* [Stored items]
....

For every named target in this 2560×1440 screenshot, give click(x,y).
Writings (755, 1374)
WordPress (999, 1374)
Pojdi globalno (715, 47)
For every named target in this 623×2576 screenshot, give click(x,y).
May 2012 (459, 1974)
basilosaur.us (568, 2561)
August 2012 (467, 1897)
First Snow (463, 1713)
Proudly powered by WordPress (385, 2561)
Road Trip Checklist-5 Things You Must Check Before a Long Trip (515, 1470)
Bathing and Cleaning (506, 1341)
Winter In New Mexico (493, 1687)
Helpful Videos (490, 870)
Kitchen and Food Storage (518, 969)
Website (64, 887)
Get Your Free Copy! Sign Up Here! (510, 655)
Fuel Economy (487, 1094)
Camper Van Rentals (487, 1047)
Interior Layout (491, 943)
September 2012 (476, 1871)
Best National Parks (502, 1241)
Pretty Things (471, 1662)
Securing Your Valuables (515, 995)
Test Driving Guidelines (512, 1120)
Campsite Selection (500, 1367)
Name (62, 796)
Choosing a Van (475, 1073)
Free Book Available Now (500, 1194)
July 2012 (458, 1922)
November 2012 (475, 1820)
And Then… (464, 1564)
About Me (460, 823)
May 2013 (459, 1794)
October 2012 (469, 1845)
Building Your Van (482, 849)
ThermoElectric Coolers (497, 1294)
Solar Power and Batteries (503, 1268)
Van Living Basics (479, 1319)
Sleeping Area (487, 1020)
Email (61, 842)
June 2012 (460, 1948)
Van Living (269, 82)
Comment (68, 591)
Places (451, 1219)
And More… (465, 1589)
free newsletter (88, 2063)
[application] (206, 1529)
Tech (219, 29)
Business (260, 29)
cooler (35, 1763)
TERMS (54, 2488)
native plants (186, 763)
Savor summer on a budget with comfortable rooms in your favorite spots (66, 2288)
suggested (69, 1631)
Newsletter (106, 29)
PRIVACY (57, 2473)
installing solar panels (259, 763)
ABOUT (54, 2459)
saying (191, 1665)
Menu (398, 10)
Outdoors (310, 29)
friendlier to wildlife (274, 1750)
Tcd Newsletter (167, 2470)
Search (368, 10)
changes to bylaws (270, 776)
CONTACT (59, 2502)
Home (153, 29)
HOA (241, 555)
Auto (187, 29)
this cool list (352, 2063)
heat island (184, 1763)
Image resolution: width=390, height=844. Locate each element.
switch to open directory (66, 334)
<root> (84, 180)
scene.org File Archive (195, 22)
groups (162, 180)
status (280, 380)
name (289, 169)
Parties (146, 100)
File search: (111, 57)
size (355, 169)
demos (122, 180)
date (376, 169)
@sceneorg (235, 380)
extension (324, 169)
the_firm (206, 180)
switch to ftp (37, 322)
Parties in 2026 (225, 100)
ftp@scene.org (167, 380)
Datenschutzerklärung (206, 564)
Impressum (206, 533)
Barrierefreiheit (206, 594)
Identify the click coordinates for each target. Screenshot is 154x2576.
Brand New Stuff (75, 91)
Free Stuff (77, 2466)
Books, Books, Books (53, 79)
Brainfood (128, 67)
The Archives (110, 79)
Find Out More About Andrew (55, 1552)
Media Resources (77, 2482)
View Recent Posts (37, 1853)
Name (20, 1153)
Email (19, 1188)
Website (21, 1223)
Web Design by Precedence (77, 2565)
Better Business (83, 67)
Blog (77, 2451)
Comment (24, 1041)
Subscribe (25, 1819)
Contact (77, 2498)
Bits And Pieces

....

* [Problem requirements] No line before the one containing "Email (19, 1188)" belongs in the answer; give again exactly that line and all lines after it through the end of the data.

* [Result for this exercise]
Email (19, 1188)
Website (21, 1223)
Web Design by Precedence (77, 2565)
Better Business (83, 67)
Blog (77, 2451)
Comment (24, 1041)
Subscribe (25, 1819)
Contact (77, 2498)
Bits And Pieces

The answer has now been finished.